-- Try it --
Copy the records exactly, every one of them.
── Task inputs
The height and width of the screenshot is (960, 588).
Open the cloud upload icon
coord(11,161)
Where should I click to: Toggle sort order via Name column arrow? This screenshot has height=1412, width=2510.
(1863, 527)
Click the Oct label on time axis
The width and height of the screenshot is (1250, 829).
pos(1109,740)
────
-- Answer section --
The height and width of the screenshot is (960, 588).
Open the cloud upload icon
coord(11,161)
Where should I click to: Toggle sort order via Name column arrow? This screenshot has height=1412, width=2510.
(1863, 527)
Click the Oct label on time axis
The width and height of the screenshot is (1250, 829).
pos(1109,740)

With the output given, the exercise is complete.